Somewhere in the depths of the dream, I deposited my husband and our daughter in a room on the second or maybe even the third story; a room where my mother-in-law was holding some family version of court, I think. Shortly after they went into the room - I'm not sure I was allowed to enter - I went downstairs... All the way downstairs.

It was in the basement/cellar that I was doing our laundry... But I could hear what was happening - in scattered bits and pieces - in all the other rooms of the house, courtesy of a ratty ventilation/heating system. This is eerily accurate to my Grandma's house by the way. After not too long I realised that my husband was in the basement with me - under the pretense of helping me. I was torn between being relieved for having company in the musty, dim room and being infuriated that he had left our daughter ANYWHERE in this house without one of us close at hand.

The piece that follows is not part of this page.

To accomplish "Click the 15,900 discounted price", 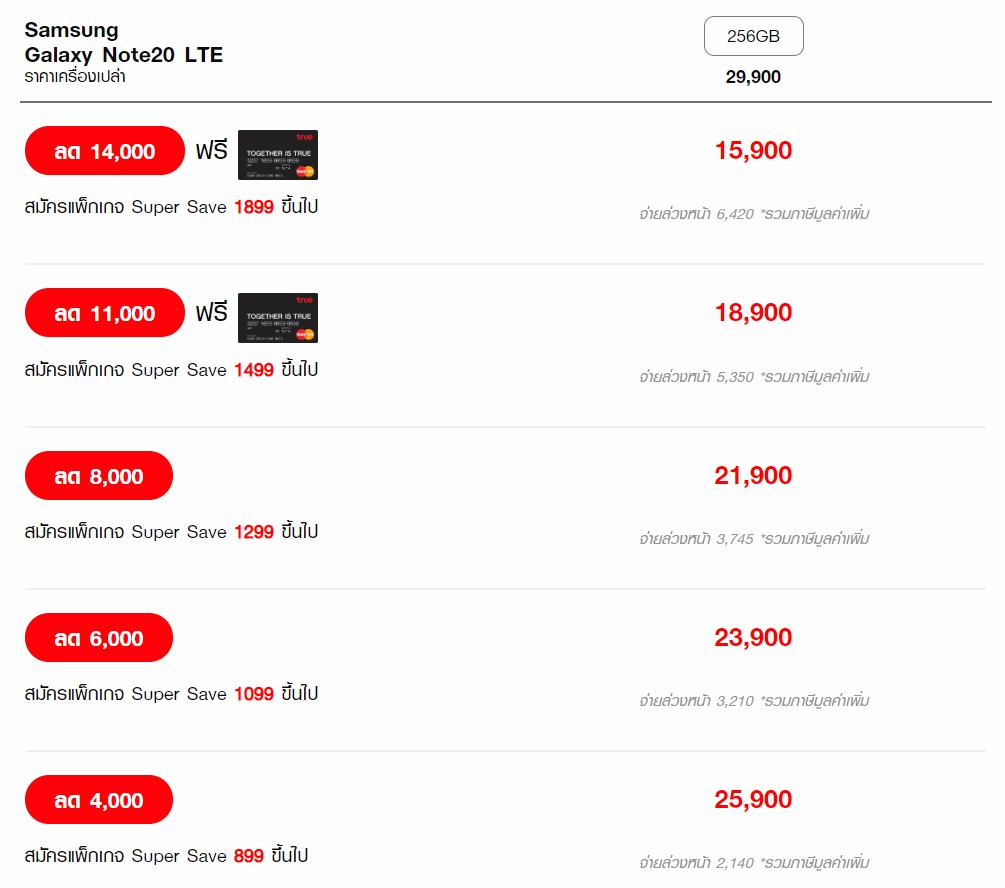I will click(753, 151).
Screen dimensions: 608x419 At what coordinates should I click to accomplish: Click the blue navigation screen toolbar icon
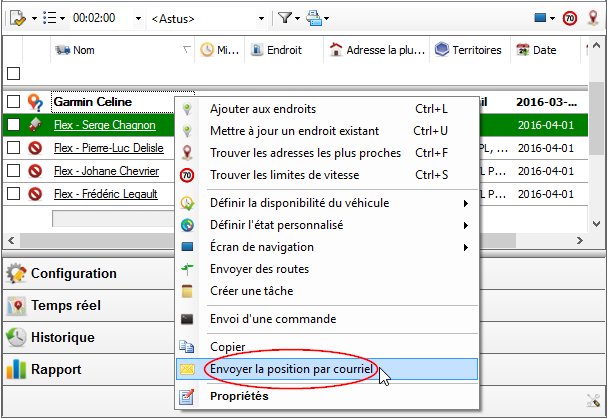539,18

Before I got a chance to tell him this, however, I heard the instantly heart-breaking, every mother's worst moment, shrill, I'm-in-pain scream of my daughter echoing through the ducts, like a pinball making its way through the ventilation maze down to us.

I brushed past my ashen mother-in-law who was shouting to my husband "It's NOT my fault" as I made my way up the stairs to my daughter. My body and instincts, perhaps, had taken over and in this state of auto-mom, lungs and lips and teeth and tongue were independently screaming out the phrase "Where's my baby? Where's my baby?!?!?!"

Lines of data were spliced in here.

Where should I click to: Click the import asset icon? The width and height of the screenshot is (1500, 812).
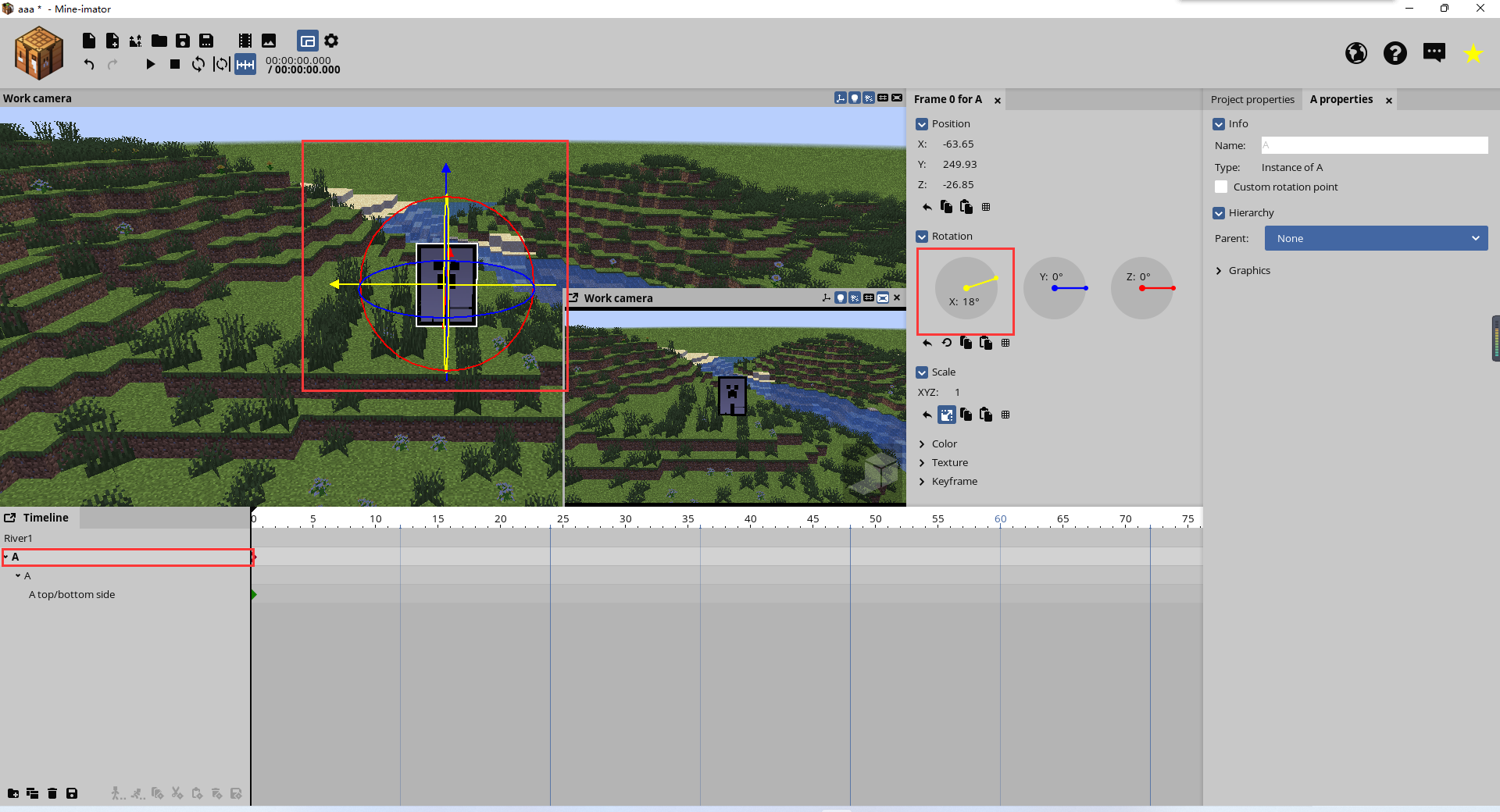coord(136,41)
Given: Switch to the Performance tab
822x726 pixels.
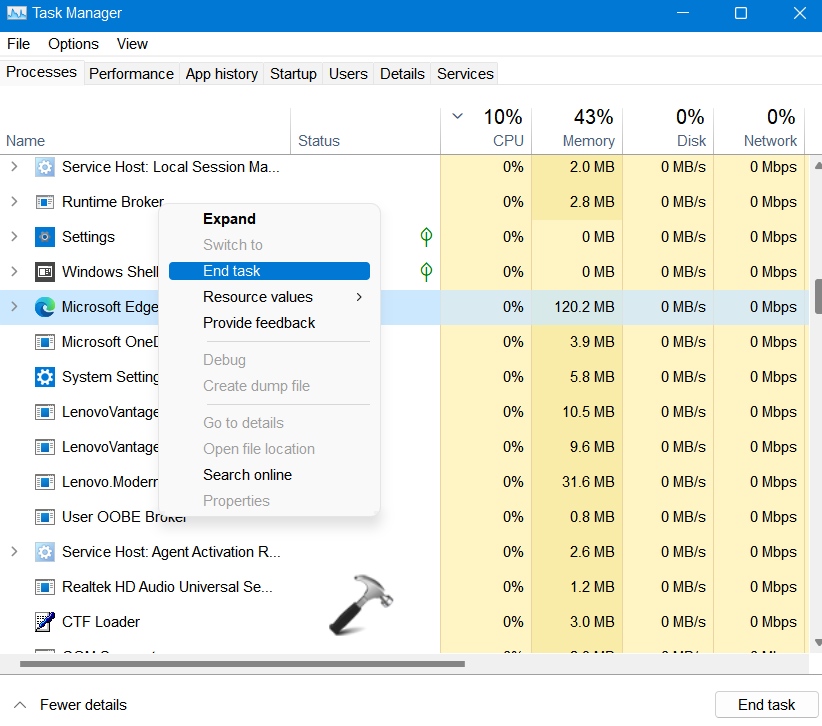Looking at the screenshot, I should (131, 74).
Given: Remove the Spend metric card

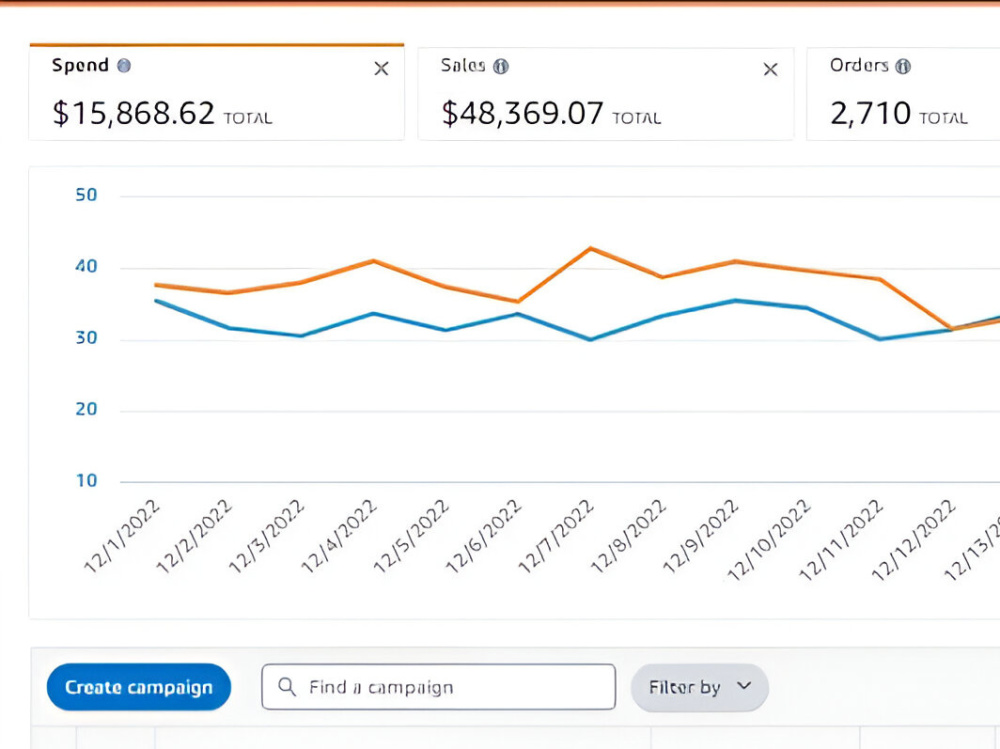Looking at the screenshot, I should (381, 68).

She was in the kitchen, at the table, sitting on the lap of a girl - no more than 15 - who I didn't know, but who bore enough family resemblance for me to know that she belonged here. The girl held a once white, now blood-stained washcloth to my daughter's face, between her right temple and her right eye. The cloth covered her eye and I felt the bottom fall out of my stomach. Even now my daughter's dream-wailing rings in my ears. In the dream, of course, I was moving in slow motion and by the time I made it to her side, the girl removed the cloth to reveal a semi-circular gash running in the curve from the end of her eyebrow to the very corner of her eye. In the seconds that the cloth was removed, the wound welled up with blood and overflowed onto her pale cheek, her white shirt... The floor.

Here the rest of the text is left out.